Demonstration of Hardware Efficient Photonic Variational Quantum Algorithm
Iris Agresti, Koushik Paul, Peter Schiansky, Simon Steiner, Zhenghao Yin, Ciro Pentangelo, Simone Piacentini, Andrea Crespi, Yue Ban, Francesco Ceccarelli, Roberto Osellame, Xi Chen, Philip Walther
TL;DR
The paper demonstrates a hardware-efficient variational quantum algorithm implemented on a four-mode photonic integrated circuit to solve a factorization instance with N=35. It encodes the problem as the ground-state search of an Ising Hamiltonian Hp and uses a photonic ansatz U(θ,φ) optimized by a classical gradient-descent loop to minimize E(θ,φ)=⟨ψ0|U†HpU|ψ0⟩. Experimental results show convergence to the ground state corresponding to the factor pair 5 and 7, with ground-state degeneracy yielding two valid encodings and high success probability across many randomized initializations. This work highlights the viability of photonic VQAs on current hardware, discusses scalability and limitations related to mode counts and probabilistic gates, and points to broader applicability in problems such as molecular ground-state estimation and graph optimization.
Abstract
Quantum computing has brought a paradigm change in computer science, where non-classical technologies have promised to outperform their classical counterpart. Such an advantage was only demonstrated for tasks without practical applications, still out of reach for the state-of-art quantum technologies. In this context, a promising strategy to find practical use of quantum computers is to exploit hybrid quantum-classical models, where a quantum device estimates a hard-to-compute quantity, while a classical optimizer trains the parameters of the model.

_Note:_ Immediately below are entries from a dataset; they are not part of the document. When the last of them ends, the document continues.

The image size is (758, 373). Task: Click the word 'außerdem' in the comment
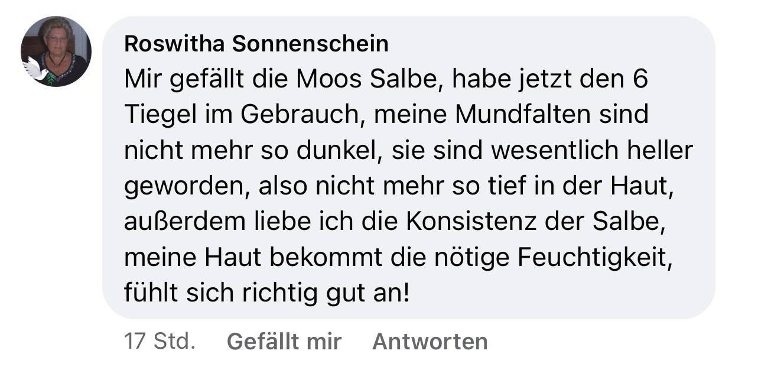(182, 222)
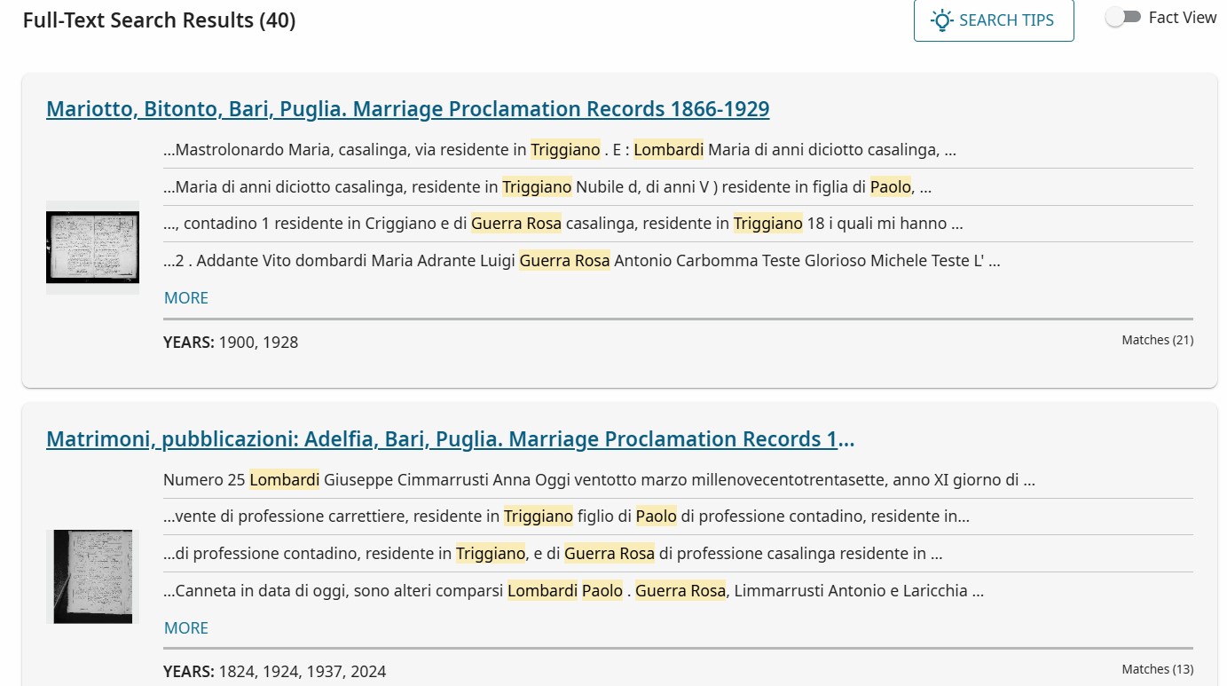This screenshot has width=1227, height=686.
Task: Click the Matches (21) count label
Action: click(1157, 340)
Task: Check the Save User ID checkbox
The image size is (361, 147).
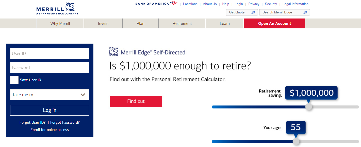Action: 14,80
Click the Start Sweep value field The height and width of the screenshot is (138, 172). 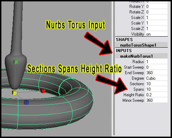click(157, 67)
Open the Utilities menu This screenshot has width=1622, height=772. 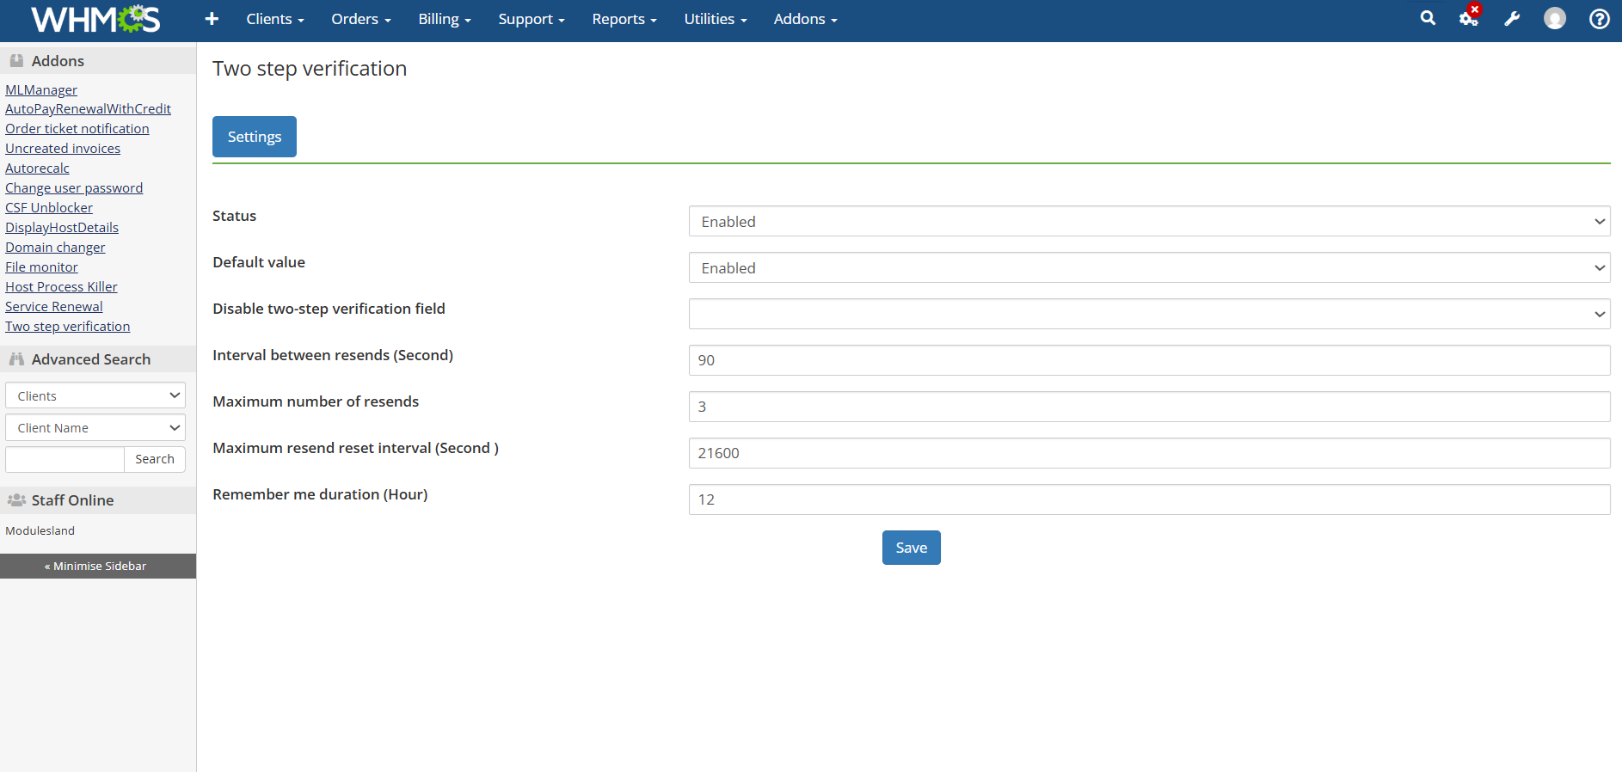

In this work, we demonstrate that single photons and linear optical networks are sufficient for implementing Variational Quantum Algorithms, when the problem specification, or ansatz, is tailored to this specific platform. We show this by a proof-of-principle demonstration of a variational approach to tackle an instance of a factorization task, whose solution is encoded in the ground state of a suitable Hamiltonian. This work which combines Variational Quantum Algorithms with hardware efficient ansatzes for linear-optics networks showcases a promising pathway towards practical applications for photonic quantum platforms.